UNESCO World Heritage Site
- Part of: Royal Building of Mafra – Palace, Basilica, Convent, Cerco Garden and Hunting Park (Tapada)
- Criteria: Cultural: (iv)
- Reference: 1573
- Inscription: 2019 (43rd Session)
- Area: 1,213.17 ha (2,997.8 acres)
- Buffer zone: 693.239 ha (1,713.03 acres)

= Tapada Nacional de Mafra =

Park in Mafra, Portugal

The Tapada Nacional de Mafra was created in Mafra, Portugal, during the reign of king João V, following the building of the Mafra National Palace, as a park for royal and court recreation.

Covering over 8 square kilometres, the park holds different species of deer, wild boar, foxes, birds of prey and many others coexisting in an unusually rich and diversified natural habitat. A favourite of the Portuguese monarchy for hunting and other leisure pursuits, the Tapada de Mafra took on a noble connotation that has done much to aid its preservation and continuity.

Its natural heritage ensures it is an excellent location for fun environmental awareness and education programmes.
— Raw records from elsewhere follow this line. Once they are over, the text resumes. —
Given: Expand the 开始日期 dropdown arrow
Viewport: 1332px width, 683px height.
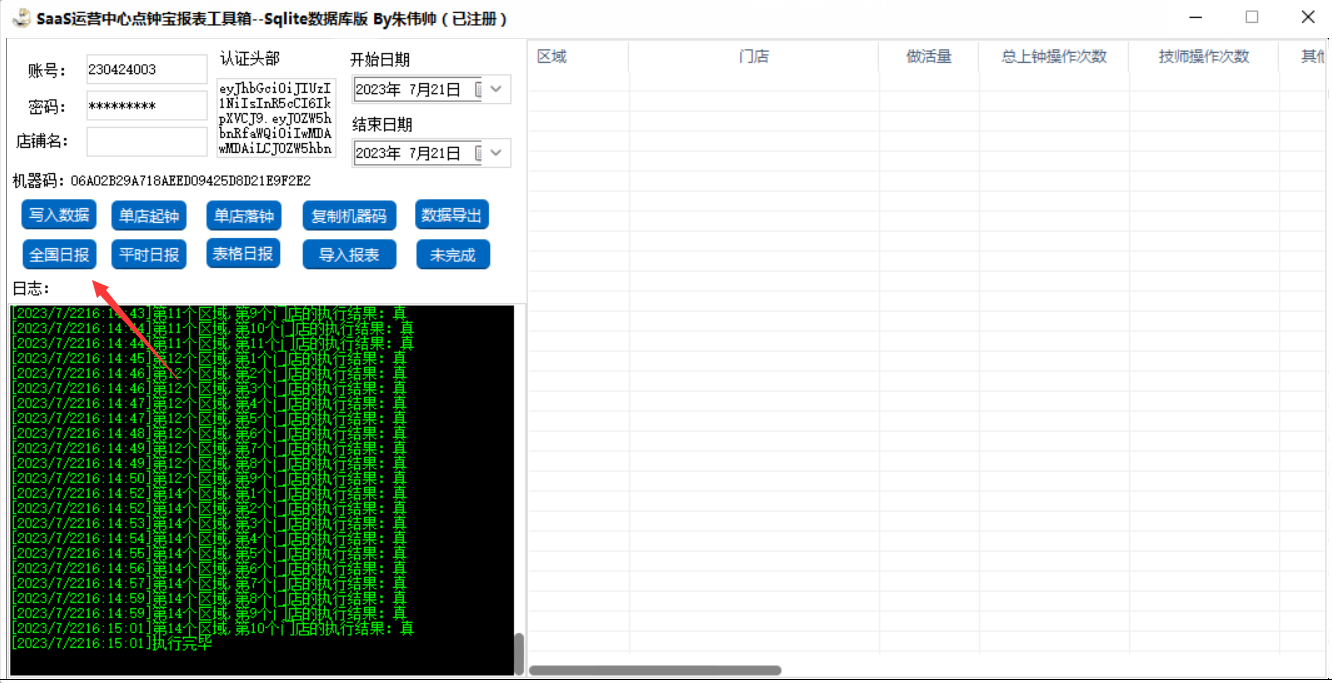Looking at the screenshot, I should point(497,90).
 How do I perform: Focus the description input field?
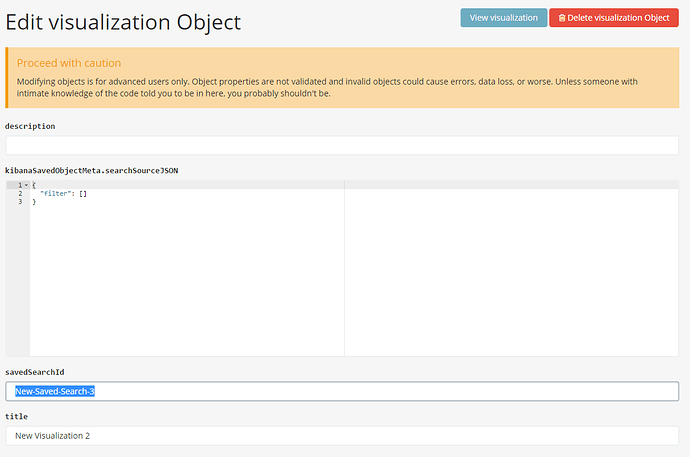[x=342, y=145]
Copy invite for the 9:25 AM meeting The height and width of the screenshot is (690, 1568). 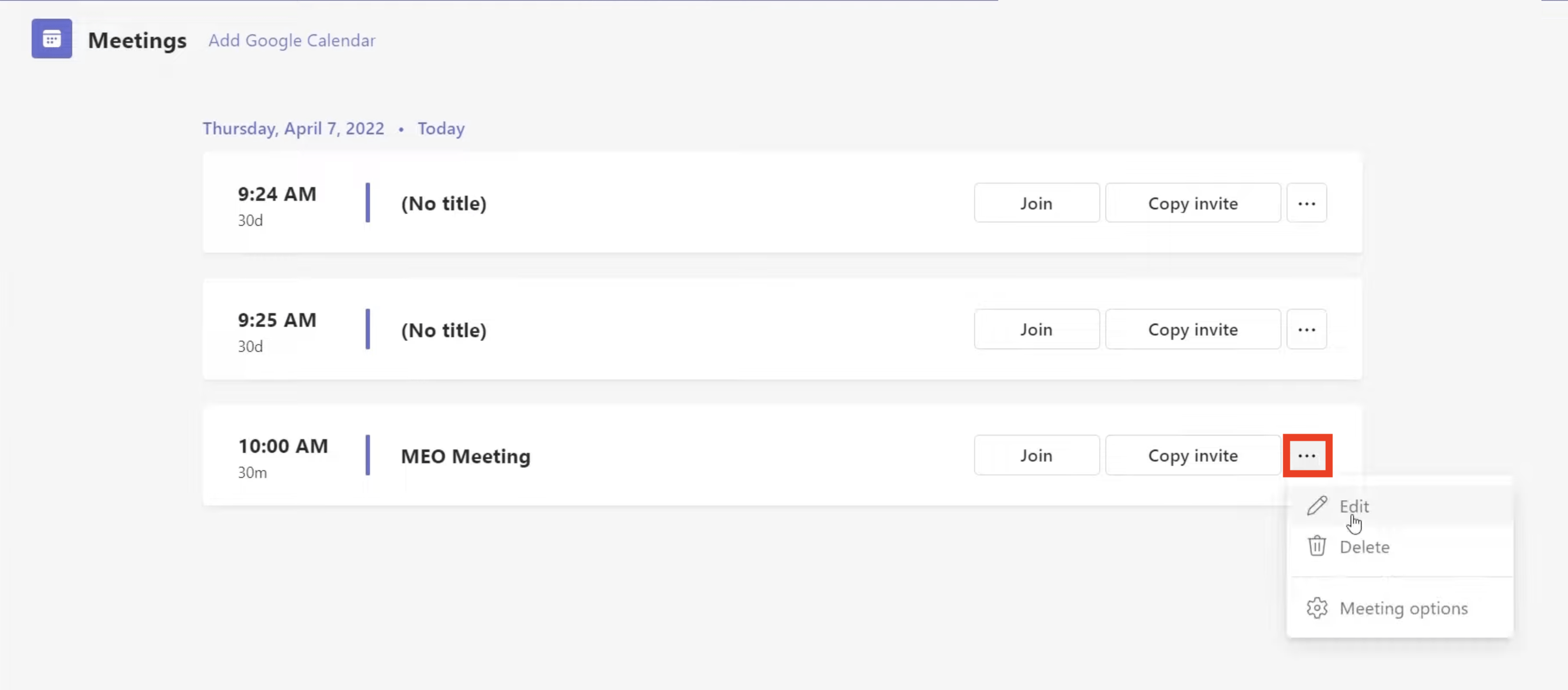click(x=1192, y=329)
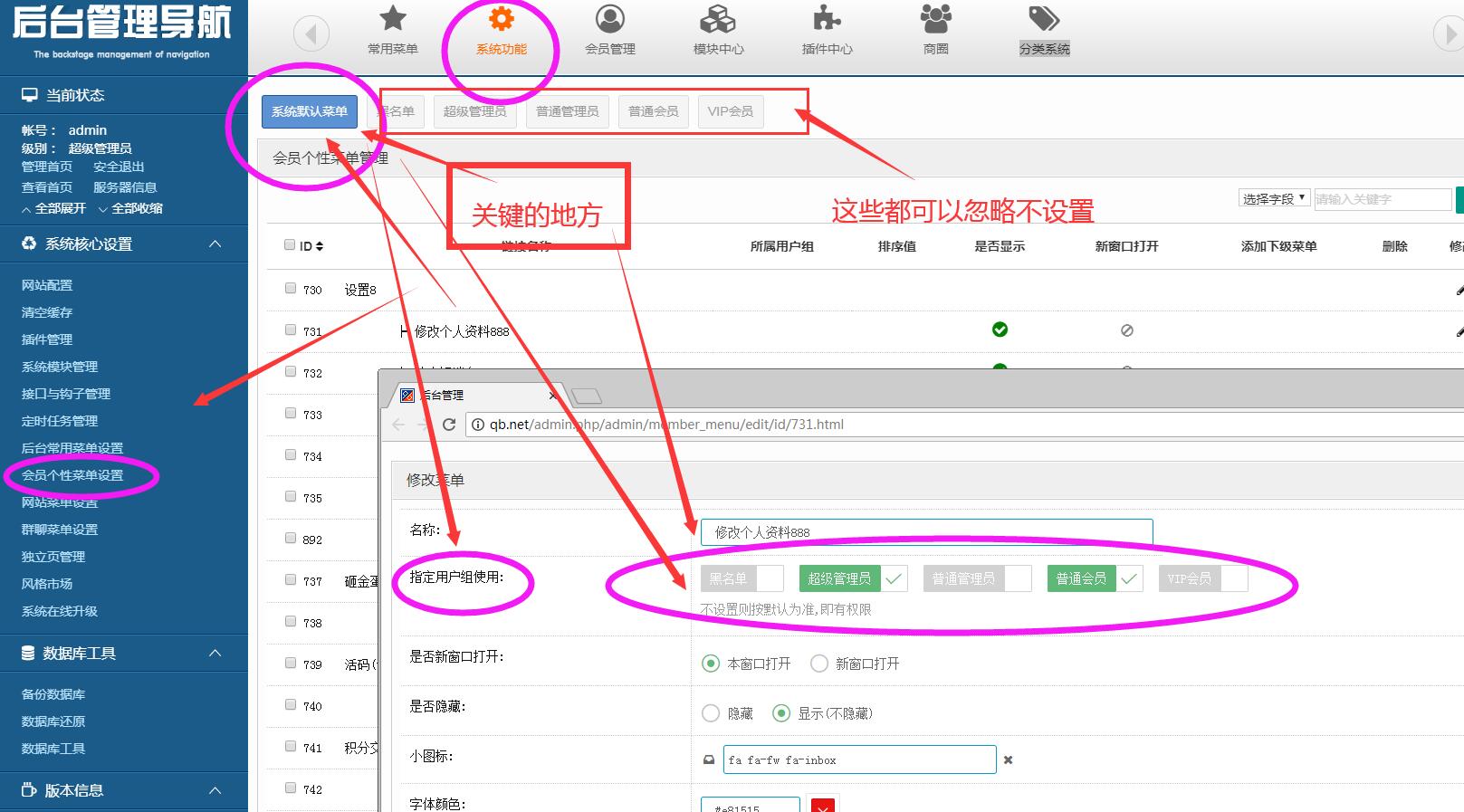Open 插件中心 puzzle icon
Screen dimensions: 1464x812
pos(827,19)
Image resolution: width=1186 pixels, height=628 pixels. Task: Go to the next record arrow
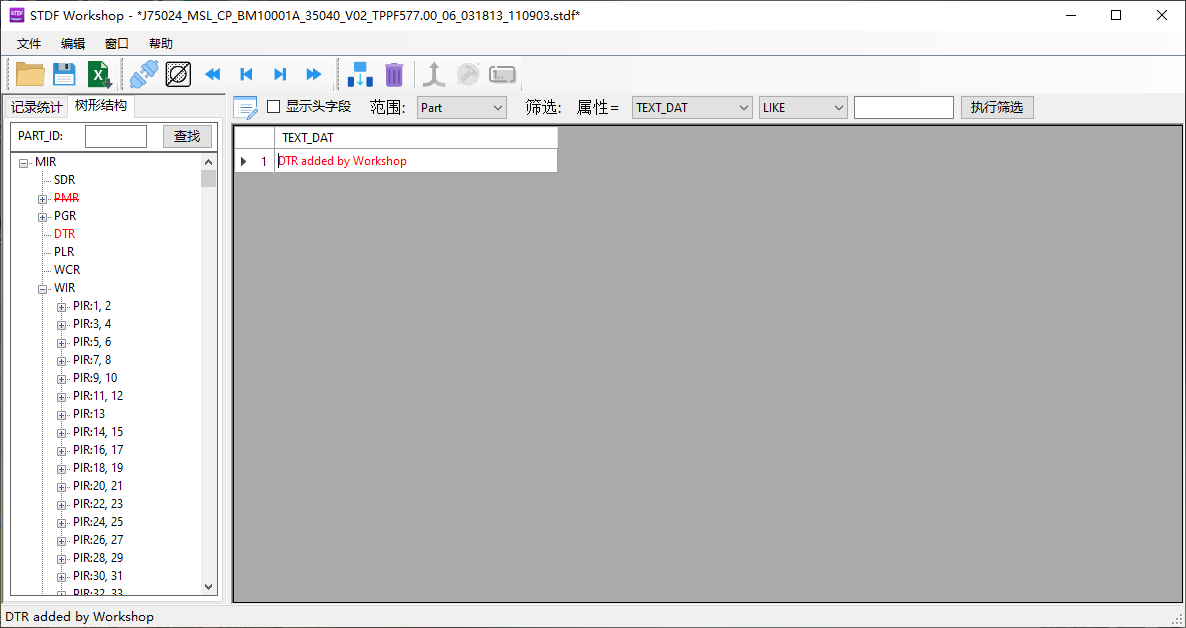tap(280, 74)
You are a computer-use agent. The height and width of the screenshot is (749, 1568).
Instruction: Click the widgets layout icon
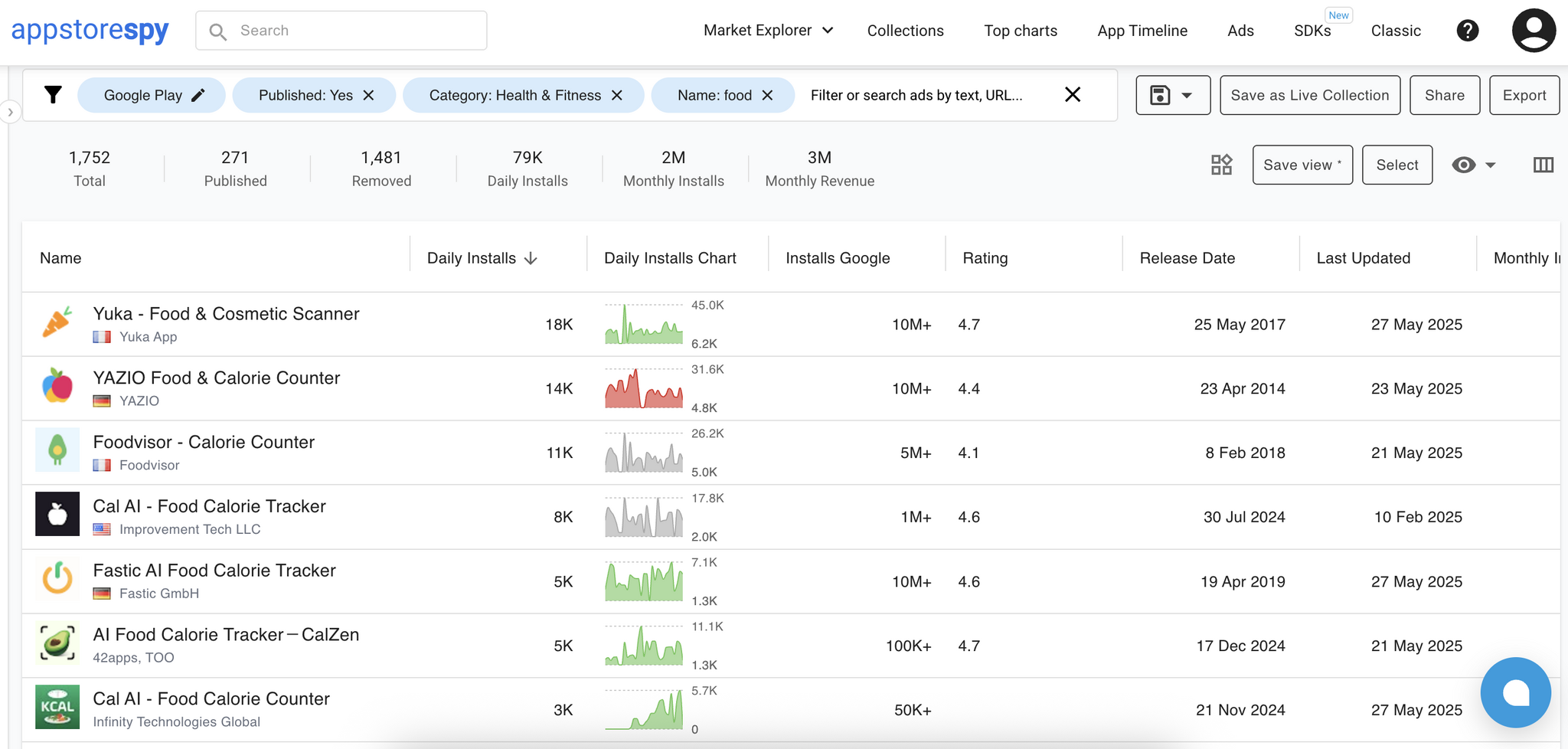[1221, 165]
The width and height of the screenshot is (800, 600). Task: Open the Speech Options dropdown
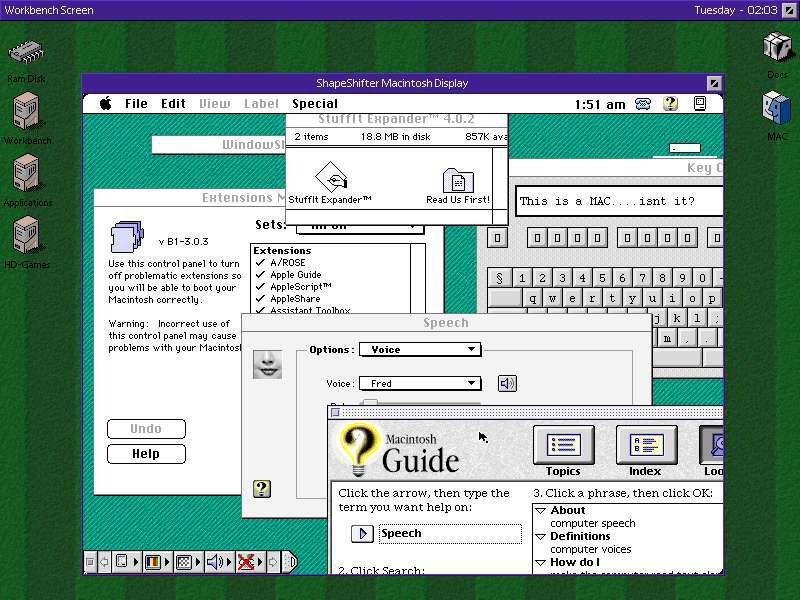point(419,350)
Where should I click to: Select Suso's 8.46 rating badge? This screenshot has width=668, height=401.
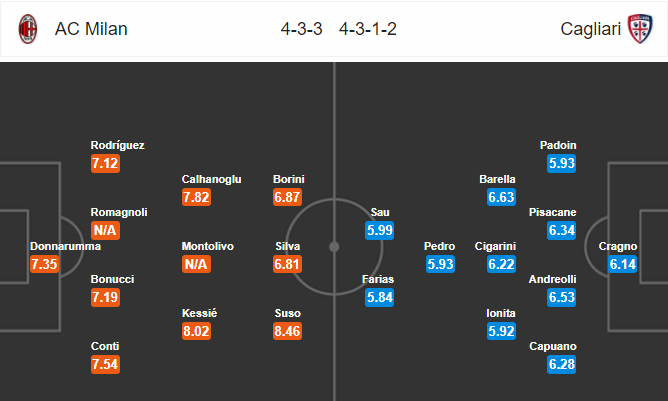pos(288,331)
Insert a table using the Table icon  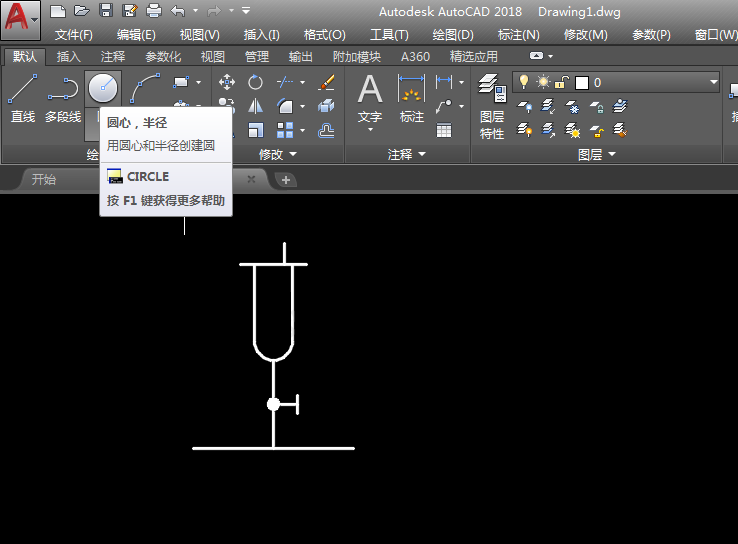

The Tapada is also open for walking, mountain biking, horse riding, archery and crossbow shooting activities.

On 7 July 2019, the Royal Building of Mafra – Palace, Basilica, Convent, Cerco Garden and Hunting Park (Tapada) was inscribed as a UNESCO World Heritage Site. With an area of 1187 hectares, surrounded by a 21 km long wall, the Tapada de Mafra has a great diversity of animal and plant species and is an area with regulated (paid) access. The area has been divided into three since 1828, with the first 360 hectares under military administration.